Like all cancers, prostate cancer begins with a single cell that accumulates changes in its DNA that permanently alter the cell leading it to acquire malignant properties. One of the earliest changes results in reduction of a protein, NKX3.1, that controls cell growth and differentiation. Prostate cancer incidence increases markedly with age. Changes in the tissue of the aging prostate are believed to accelerate the cancer process. One of these changes is the appearance of inflammatory cells that attack the normal prostate cells. The inflammatory cells cause reduced levels of NKX3.1 in the prostate cells. Thus, an important control protein for cell growth and differentiation is reduced by inflammation. The process by which inflammation reduces NKX3.1 protein involves activation of a kinase in the cell that triggers degradation of the NKX3.1 protein.
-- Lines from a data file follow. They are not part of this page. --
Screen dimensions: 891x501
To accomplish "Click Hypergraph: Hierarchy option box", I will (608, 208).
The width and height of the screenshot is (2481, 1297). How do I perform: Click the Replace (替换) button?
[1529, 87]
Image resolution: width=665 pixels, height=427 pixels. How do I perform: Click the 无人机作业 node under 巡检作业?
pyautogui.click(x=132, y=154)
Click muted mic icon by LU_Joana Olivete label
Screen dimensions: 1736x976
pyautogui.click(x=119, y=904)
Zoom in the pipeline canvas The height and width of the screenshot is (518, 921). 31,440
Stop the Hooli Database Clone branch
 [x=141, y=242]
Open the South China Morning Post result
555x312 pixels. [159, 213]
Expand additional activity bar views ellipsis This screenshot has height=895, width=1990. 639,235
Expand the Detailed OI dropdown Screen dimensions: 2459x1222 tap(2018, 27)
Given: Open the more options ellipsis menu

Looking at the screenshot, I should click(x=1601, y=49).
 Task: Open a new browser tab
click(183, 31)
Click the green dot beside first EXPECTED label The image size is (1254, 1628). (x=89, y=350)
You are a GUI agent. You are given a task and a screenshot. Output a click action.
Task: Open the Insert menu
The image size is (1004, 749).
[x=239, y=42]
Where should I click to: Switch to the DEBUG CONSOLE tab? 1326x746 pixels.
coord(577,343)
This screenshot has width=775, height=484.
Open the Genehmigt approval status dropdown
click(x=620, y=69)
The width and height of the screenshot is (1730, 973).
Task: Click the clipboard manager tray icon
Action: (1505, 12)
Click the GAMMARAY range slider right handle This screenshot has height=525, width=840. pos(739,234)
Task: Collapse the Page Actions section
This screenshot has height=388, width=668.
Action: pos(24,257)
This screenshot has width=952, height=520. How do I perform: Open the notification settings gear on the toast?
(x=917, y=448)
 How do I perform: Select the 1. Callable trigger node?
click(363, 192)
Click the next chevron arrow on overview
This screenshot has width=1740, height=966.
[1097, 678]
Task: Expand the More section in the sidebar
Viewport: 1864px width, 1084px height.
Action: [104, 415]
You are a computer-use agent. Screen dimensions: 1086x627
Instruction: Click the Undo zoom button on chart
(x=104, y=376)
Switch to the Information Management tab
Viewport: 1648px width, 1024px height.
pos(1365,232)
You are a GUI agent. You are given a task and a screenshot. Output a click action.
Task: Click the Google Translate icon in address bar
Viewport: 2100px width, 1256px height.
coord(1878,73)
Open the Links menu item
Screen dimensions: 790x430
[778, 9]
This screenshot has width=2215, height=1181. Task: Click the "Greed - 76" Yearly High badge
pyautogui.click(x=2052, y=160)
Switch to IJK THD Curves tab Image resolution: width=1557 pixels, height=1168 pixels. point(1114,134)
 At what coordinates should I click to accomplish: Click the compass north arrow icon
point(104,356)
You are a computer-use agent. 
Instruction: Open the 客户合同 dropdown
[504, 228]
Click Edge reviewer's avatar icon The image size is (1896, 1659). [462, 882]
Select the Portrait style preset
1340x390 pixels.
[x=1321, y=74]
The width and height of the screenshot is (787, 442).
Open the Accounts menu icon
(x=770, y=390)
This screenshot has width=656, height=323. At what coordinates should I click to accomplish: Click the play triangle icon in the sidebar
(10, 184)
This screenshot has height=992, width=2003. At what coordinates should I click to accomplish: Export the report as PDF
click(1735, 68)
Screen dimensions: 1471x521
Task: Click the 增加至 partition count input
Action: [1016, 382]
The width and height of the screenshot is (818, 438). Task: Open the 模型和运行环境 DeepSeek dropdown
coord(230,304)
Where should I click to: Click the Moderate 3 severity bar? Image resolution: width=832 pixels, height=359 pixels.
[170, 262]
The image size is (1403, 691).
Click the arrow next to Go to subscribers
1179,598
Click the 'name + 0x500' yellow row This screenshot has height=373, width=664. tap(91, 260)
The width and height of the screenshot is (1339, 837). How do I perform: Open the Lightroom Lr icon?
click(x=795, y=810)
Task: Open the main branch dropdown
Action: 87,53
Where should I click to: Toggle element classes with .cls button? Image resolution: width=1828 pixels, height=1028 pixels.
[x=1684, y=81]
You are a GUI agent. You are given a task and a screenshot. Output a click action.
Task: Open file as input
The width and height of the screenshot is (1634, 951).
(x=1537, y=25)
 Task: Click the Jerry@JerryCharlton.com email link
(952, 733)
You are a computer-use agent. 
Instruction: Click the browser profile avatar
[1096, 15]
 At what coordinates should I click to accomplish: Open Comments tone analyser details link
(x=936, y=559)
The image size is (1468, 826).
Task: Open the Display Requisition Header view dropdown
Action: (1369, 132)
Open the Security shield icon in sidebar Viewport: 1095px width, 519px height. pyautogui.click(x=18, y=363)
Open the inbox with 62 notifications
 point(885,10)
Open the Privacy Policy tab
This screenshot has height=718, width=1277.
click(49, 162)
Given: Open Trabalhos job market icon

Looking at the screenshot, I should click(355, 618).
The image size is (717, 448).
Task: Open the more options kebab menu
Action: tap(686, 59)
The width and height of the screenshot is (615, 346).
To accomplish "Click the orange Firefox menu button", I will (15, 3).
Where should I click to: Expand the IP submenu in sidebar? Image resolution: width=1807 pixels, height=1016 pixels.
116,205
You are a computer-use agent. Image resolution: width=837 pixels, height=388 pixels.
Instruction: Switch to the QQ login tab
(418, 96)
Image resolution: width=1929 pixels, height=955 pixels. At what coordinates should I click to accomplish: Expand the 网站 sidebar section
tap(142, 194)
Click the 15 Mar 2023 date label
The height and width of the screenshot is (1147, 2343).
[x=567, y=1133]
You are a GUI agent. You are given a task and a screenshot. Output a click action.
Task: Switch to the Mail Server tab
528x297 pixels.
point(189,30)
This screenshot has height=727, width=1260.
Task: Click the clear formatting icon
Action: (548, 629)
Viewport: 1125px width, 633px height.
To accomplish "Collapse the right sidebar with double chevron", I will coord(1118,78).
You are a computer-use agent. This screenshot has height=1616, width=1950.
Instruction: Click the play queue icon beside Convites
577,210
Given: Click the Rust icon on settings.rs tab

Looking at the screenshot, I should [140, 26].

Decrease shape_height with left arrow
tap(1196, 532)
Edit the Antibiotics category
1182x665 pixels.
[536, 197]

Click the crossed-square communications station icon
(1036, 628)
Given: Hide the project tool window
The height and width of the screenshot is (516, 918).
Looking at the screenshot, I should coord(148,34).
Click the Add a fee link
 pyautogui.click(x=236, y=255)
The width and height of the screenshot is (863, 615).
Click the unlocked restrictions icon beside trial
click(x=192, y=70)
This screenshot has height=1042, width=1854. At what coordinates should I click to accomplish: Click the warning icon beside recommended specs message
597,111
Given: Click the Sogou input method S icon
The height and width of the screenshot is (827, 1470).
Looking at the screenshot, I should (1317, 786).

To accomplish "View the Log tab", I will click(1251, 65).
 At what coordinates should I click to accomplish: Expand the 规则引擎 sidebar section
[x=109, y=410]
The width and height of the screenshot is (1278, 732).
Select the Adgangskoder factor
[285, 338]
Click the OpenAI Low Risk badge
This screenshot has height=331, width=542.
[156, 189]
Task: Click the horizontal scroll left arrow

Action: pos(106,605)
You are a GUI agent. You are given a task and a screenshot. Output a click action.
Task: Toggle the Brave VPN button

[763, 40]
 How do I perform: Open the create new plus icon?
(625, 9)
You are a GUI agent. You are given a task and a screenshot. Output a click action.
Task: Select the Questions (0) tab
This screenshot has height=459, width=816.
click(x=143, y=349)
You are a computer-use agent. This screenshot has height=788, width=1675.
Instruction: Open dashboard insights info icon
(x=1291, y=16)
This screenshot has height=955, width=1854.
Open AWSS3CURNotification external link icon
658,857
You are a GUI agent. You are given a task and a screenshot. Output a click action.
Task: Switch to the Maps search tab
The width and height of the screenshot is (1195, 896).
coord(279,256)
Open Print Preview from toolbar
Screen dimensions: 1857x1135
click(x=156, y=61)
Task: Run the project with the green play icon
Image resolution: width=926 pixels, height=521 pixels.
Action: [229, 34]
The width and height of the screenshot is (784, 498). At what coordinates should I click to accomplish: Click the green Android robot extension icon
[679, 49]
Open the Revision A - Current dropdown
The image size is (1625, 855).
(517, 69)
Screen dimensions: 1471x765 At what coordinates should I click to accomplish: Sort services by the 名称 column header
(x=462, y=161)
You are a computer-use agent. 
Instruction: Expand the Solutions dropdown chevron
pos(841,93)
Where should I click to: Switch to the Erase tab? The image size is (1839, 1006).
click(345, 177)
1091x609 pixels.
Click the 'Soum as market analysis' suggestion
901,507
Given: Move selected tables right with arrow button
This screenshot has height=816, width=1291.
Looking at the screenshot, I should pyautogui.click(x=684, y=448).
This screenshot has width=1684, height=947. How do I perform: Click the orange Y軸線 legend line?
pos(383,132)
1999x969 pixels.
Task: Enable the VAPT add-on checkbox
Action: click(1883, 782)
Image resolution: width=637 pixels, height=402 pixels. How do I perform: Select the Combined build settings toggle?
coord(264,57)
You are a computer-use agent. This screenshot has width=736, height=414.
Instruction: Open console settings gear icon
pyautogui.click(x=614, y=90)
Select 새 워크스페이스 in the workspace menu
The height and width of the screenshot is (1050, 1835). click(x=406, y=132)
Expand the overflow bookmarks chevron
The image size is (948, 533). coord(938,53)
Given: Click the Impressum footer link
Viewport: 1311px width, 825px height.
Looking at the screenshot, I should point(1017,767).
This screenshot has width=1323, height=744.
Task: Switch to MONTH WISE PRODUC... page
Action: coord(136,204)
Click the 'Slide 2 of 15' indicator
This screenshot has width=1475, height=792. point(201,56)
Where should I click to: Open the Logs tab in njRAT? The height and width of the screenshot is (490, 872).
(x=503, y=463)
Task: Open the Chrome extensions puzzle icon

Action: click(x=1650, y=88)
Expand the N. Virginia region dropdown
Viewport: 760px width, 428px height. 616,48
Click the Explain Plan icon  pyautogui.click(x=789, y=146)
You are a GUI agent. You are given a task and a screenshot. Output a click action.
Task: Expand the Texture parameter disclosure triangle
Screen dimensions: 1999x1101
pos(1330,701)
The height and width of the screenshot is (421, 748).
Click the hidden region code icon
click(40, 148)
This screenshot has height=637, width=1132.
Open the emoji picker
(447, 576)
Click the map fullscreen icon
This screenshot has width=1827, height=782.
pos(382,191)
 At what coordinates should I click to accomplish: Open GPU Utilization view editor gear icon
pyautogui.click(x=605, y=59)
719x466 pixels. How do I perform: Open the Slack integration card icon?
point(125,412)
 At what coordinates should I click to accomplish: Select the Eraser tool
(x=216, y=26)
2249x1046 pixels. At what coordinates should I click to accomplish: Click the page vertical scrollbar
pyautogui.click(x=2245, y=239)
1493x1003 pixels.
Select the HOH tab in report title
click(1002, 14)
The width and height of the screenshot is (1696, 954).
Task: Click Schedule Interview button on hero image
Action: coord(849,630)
Kinases are the class of proteins that have been effectively blocked by the new 'targeted' anticancer treatments such as imatinib in leukemia and trastuzumab in breast cancer. We have also found that kinases are responsible for the turnover of the NKX3.1 protein in cells that is part of the routine maintenance of cellular events. Our work has shown that kinases, which are enzymes, control levels of NKX3.1 in cells. This implies that inhibiting these kinases with drugs may be an important therapeutic strategy for prostate cancer. This project will identify the kinases that are responsible for controlling cellular levels of NKX3.1. The identification of these kinases, out of nearly 600 possible candidates, will allow us to find the right drugs to interfere with their activity and thereby increase cellular levels of the tumor suppressor NKX3.1 protein.